Setahun lebih janji untuk main ke kantor teman di Xiaomi Indonesia, baru Februari kemarin akhirnya kami ketemuan, ngobrol, nggosip, dan berkenalan dengan smartphone “Made in Indonesia” pertama Xiaomi, Redmi 4A. Memberikan satu unit demo untuk diulas, Xiaomi mempersilakan saya untuk berbagi kesan dan pengalaman memakai Redmi 4A, sebebas-bebasnya. Kelebihan, kekurangan, positif, dan negatif. Setelah sebulan lebih memakai, ini kesan-kesan saya tentang smartphone Android berharga Rp 1,4 juta rupiah ini. Nggak ada waktu untuk baca tulisan panjang? Rangkuman kesan pribadi saya kira-kira begini.
Kelebihan:
- Spesifikasi dan penampilan bagus untuk harganya
- Baterai yang seperti tidak habis-habis
- MIUI 8 enak digunakan
- Ringan
Kekurangan:
- Kamera yang biasa saja
- Charging agak lama
- Punggung sepertinya mudah tergores
Seperti biasa, saya tidak ingin membahas angka dan spesifikasi teknis di sini, untuk yang membutuhkan informasi spec, dapat langsung klik di sini. Berikutnya, ini pengalaman saya.
Kesan Pertama: Penampilan Yang Mengecoh
“Eh, bagus ya.”, itu kalimat pertama saya waktu mengeluarkan handset dari box dan membolak-baliknya. Kejutan kecil, karena kalau melihat dari foto-foto di web, sama sekali nggak ada yang unik, menarik apalagi istimewa dari desainnya.

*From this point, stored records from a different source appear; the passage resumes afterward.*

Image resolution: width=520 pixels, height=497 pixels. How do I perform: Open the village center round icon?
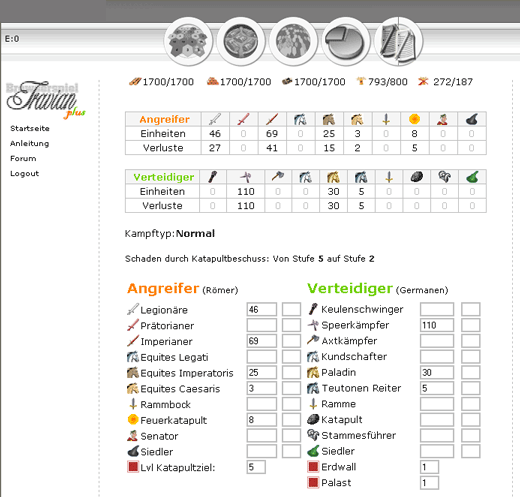pyautogui.click(x=241, y=42)
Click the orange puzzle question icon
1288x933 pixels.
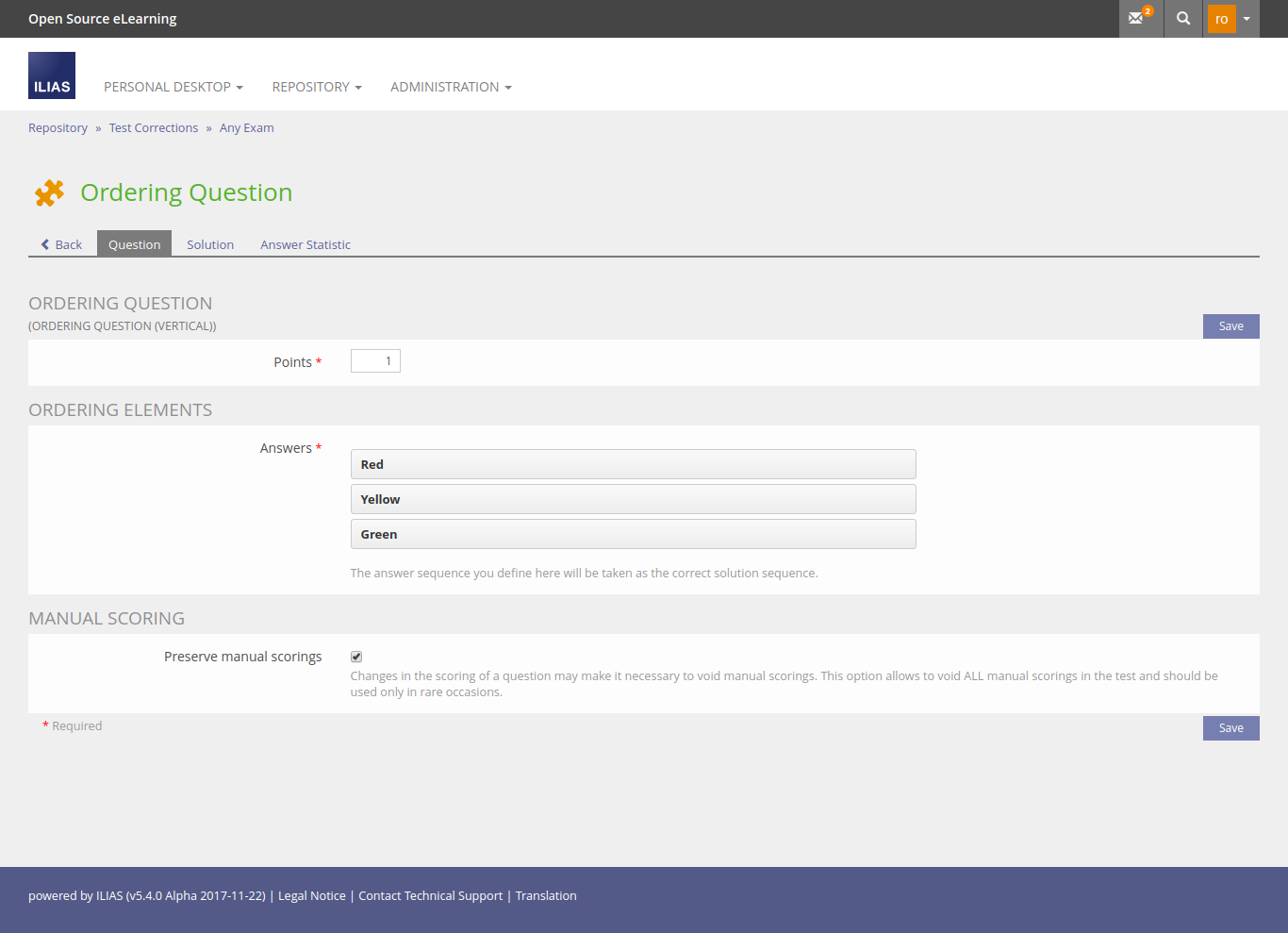(49, 192)
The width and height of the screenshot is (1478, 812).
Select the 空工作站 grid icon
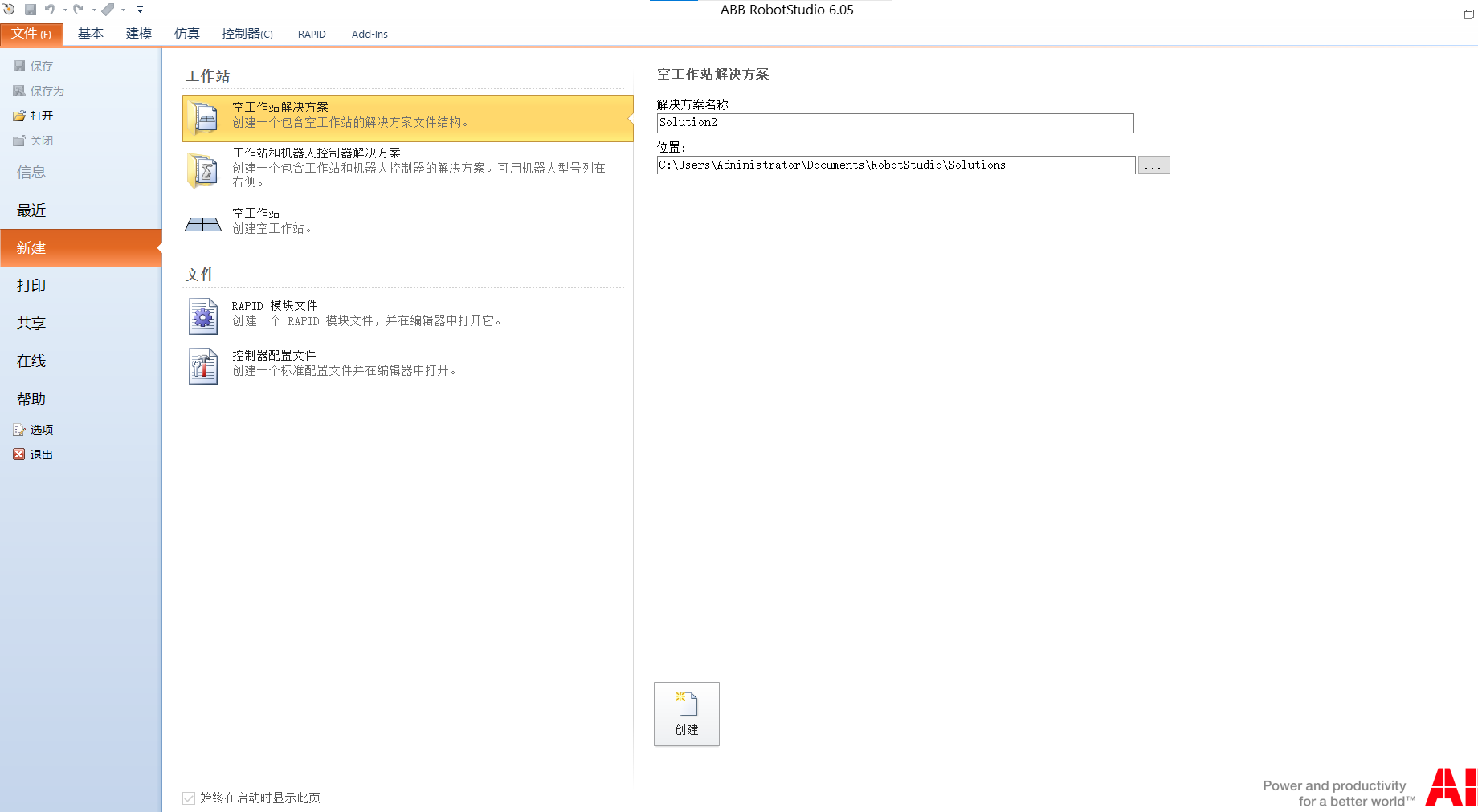[x=203, y=224]
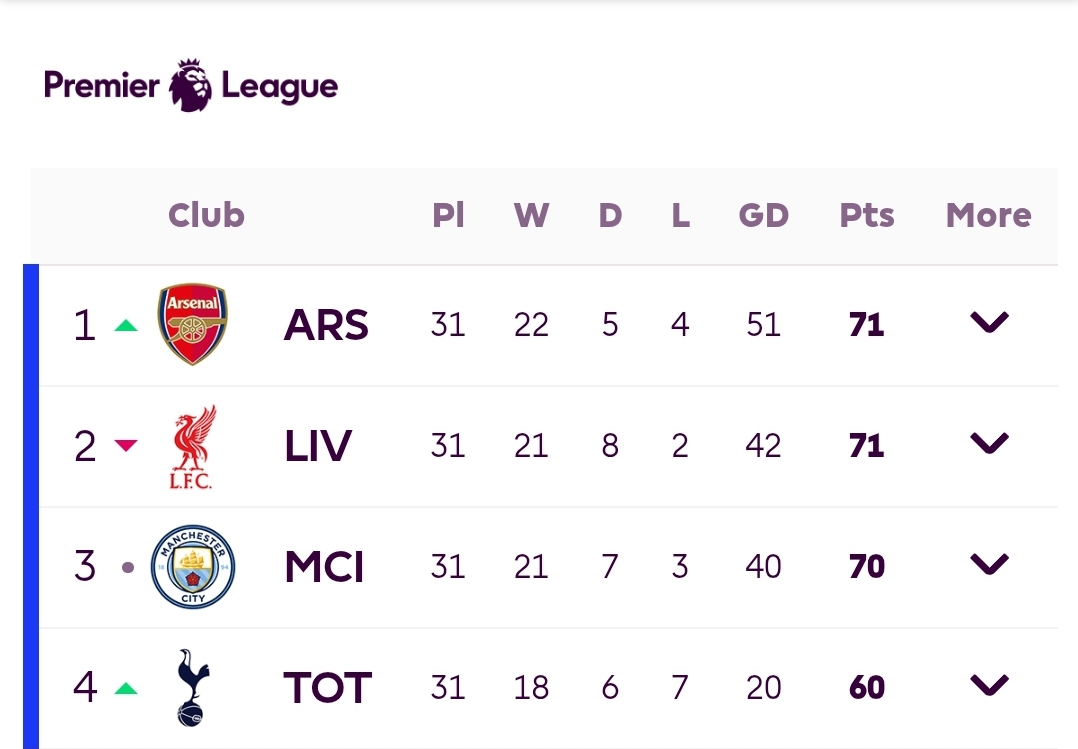Click Tottenham's green up-arrow position indicator
The image size is (1078, 749).
click(x=126, y=688)
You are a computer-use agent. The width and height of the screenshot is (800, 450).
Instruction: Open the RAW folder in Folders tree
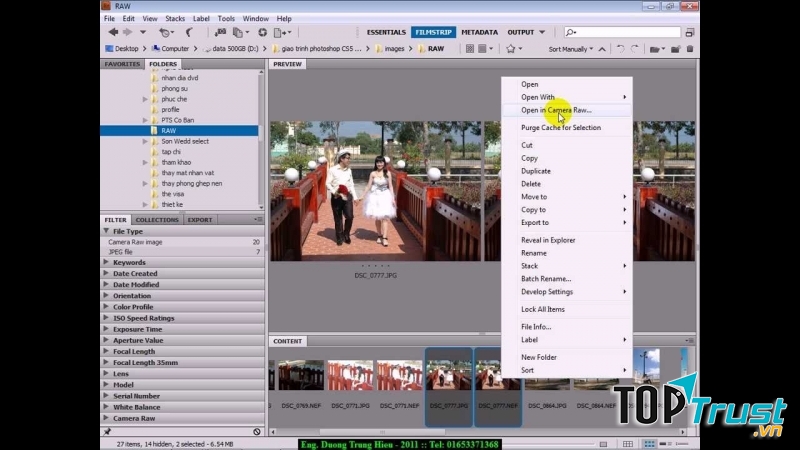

Langkanya desain unik memang salah satu hal yang membuat saya belakangan kurang bersemangat dengan berita dunia per-smartphone’an. Di luar spesifikasi, rasanya semua terlihat sama, hanya persegi panjang dengan layar, kemudian ada merek A yang meniru merek B, dan merek C yang ‘terinspirasi’ merek D, dan seterusnya. Begitu pula halnya dengan Redmi 4A, tampak depan sangat umum, sisi belakangnya mengingatkan saya pada rancangan HTC, sudut lainnya mungkin iPhone, and so on. Penampilan muka Redmi 4A cukup generik dan bahannya biasa saja, tapi sisi-sisi lainnya, samping, punggung, tampak dan terasa mengesankan di genggaman.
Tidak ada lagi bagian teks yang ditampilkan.